» **Your task**:
Please work out how many lines include the word "search" in the entries, and reply with only the count.

::: Records for processing

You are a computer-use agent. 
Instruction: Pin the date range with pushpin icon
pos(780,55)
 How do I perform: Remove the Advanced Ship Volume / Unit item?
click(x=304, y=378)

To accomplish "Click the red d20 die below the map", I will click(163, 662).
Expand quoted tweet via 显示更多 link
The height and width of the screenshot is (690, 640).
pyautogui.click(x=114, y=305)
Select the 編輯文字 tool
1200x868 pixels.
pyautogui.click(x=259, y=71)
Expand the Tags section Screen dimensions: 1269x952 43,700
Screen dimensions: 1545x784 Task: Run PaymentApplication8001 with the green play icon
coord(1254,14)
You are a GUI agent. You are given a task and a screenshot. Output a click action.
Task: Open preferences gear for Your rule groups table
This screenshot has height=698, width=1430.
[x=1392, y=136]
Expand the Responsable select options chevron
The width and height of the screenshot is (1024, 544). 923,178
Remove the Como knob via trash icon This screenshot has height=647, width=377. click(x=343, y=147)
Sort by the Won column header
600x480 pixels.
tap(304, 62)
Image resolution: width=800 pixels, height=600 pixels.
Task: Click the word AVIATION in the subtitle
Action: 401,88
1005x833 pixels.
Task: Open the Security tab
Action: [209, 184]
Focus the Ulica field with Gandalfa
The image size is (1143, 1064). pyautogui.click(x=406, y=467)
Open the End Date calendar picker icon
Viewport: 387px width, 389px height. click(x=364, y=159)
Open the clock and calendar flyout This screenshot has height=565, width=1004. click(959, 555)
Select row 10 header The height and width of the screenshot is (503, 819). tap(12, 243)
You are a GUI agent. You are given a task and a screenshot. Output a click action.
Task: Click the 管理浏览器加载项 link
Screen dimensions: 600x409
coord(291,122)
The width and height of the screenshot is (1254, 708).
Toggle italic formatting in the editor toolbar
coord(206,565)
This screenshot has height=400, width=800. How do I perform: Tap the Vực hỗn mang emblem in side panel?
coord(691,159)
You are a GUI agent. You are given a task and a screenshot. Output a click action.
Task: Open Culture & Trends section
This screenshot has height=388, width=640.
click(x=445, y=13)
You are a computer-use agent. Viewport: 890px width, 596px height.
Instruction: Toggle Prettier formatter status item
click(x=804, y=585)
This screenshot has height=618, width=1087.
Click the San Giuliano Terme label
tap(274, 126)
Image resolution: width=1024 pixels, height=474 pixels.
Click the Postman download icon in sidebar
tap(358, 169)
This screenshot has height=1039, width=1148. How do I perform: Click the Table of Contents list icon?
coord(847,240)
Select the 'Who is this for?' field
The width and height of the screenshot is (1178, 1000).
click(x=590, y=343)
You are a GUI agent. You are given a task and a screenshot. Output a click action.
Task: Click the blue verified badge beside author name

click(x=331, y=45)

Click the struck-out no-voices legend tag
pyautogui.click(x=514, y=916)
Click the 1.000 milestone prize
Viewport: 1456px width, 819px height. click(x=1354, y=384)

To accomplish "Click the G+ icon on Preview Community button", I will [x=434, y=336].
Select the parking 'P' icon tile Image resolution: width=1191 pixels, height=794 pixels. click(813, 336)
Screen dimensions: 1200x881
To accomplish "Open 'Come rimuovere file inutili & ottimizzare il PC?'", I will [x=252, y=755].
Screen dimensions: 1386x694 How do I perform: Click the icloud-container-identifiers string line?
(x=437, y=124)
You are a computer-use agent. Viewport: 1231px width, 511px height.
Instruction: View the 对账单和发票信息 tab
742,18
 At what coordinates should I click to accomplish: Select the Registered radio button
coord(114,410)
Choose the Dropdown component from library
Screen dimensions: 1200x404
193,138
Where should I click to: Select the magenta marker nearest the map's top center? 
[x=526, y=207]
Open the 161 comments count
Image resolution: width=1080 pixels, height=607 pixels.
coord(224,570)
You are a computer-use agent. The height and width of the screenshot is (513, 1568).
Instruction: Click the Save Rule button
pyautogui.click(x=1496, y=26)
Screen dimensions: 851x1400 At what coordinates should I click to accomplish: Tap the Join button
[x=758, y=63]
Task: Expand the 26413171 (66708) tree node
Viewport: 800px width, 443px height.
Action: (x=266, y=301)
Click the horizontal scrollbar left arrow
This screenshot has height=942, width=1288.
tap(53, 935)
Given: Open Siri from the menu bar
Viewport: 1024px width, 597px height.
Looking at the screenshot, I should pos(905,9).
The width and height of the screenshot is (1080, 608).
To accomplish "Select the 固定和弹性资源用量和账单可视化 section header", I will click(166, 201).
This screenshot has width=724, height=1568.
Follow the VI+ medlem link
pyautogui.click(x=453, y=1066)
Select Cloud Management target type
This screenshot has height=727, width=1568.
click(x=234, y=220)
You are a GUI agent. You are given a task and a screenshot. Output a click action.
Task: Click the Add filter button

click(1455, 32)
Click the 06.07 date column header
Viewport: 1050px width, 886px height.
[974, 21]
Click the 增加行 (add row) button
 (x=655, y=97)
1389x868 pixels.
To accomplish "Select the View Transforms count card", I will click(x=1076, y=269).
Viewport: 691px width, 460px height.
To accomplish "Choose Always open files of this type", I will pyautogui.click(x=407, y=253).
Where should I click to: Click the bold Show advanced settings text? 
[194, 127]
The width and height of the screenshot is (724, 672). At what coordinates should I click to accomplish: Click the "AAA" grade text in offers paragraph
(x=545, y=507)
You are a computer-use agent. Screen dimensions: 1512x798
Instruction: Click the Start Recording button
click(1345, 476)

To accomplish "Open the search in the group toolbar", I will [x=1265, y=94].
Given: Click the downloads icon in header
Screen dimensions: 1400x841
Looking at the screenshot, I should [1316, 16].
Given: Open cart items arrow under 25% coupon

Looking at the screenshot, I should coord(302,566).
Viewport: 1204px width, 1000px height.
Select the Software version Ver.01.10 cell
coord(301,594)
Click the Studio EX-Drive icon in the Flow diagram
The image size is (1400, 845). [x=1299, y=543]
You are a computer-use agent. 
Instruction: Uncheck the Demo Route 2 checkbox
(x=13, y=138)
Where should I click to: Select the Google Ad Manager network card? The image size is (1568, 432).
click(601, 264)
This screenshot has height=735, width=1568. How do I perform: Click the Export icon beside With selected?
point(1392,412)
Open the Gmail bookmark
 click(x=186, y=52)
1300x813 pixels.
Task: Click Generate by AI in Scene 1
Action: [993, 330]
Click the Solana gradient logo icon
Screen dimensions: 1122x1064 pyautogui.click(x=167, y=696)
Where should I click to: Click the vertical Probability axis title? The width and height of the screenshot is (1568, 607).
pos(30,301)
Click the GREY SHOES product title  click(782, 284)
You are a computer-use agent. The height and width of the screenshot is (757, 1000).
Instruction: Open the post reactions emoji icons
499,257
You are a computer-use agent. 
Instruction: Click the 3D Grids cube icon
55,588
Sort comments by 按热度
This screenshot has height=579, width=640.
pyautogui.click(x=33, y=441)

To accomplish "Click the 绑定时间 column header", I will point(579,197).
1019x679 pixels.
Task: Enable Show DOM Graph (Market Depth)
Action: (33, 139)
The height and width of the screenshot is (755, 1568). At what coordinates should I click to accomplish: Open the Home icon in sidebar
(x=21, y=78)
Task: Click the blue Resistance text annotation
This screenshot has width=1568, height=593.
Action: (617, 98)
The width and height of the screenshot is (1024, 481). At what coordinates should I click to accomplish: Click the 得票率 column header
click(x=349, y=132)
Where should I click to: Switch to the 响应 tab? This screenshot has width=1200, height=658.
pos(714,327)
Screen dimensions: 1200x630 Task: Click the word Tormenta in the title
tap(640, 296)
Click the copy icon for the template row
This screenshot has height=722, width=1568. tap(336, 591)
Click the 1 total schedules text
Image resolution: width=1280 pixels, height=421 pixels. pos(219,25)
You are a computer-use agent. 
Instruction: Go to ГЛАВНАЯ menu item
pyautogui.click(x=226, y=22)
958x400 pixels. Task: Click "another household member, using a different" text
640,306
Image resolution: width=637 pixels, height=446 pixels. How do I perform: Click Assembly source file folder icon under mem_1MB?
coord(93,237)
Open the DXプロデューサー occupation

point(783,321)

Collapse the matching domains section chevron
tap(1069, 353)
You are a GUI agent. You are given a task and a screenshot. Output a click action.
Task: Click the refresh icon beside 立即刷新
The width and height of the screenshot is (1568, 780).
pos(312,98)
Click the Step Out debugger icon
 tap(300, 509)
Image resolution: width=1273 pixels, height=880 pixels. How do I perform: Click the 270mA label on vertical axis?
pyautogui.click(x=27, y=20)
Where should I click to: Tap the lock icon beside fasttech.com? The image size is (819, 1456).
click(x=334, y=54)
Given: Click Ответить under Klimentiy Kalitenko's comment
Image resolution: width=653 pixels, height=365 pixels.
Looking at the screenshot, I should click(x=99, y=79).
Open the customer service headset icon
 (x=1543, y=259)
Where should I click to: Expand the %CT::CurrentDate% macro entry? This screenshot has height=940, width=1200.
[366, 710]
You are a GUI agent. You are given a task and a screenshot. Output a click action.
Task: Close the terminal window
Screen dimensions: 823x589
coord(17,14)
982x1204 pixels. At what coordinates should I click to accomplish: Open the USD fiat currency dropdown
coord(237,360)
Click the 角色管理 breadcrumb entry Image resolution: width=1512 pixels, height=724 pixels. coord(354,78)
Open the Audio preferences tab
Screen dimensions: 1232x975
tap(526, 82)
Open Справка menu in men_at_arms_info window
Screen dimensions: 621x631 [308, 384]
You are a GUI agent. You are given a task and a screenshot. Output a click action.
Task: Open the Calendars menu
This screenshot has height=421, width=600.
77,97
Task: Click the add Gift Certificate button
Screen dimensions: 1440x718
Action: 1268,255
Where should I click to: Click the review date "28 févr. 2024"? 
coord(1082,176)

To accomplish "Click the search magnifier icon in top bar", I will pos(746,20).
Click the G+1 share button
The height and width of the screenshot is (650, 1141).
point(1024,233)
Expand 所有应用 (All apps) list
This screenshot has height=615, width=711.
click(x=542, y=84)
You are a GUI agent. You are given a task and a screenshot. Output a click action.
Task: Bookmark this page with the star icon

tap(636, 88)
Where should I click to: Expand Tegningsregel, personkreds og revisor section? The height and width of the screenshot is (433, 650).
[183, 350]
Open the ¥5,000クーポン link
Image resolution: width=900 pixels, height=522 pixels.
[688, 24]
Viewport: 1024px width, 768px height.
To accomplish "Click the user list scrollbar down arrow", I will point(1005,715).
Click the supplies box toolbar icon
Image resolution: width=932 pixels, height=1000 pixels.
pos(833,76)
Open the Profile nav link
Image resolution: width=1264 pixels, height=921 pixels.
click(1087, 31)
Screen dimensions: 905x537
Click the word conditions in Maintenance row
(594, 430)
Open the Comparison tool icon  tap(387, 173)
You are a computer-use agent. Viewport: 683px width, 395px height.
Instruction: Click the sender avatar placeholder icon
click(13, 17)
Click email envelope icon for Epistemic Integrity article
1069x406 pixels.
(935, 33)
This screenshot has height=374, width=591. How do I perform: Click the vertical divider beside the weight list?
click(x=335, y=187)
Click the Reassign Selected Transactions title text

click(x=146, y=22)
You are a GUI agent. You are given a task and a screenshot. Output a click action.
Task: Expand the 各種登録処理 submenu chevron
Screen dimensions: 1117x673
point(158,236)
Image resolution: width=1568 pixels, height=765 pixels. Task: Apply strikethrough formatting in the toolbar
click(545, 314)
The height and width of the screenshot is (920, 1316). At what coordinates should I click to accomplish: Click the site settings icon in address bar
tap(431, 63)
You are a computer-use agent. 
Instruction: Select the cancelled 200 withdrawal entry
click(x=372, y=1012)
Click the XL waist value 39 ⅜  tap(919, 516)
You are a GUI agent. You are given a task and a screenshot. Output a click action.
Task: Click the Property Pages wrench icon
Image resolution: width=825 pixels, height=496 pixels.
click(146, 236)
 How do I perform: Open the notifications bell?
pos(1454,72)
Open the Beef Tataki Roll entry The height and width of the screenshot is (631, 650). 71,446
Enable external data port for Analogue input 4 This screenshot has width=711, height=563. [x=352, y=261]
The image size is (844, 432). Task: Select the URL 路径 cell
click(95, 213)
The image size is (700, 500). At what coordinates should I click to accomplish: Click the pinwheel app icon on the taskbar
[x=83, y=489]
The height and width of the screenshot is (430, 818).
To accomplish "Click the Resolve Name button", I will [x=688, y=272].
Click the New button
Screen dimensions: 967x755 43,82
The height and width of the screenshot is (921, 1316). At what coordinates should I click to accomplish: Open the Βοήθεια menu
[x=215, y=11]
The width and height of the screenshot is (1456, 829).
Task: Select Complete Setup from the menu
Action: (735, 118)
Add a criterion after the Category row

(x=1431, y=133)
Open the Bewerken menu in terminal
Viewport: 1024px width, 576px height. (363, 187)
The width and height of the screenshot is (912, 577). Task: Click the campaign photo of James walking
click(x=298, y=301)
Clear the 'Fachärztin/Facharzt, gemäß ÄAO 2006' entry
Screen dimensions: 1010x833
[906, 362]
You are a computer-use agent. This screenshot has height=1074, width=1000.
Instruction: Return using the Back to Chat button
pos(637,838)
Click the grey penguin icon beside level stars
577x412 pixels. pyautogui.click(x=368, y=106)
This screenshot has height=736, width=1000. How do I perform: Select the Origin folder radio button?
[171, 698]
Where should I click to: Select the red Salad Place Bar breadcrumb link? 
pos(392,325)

::::::

» **Exercise output**:
2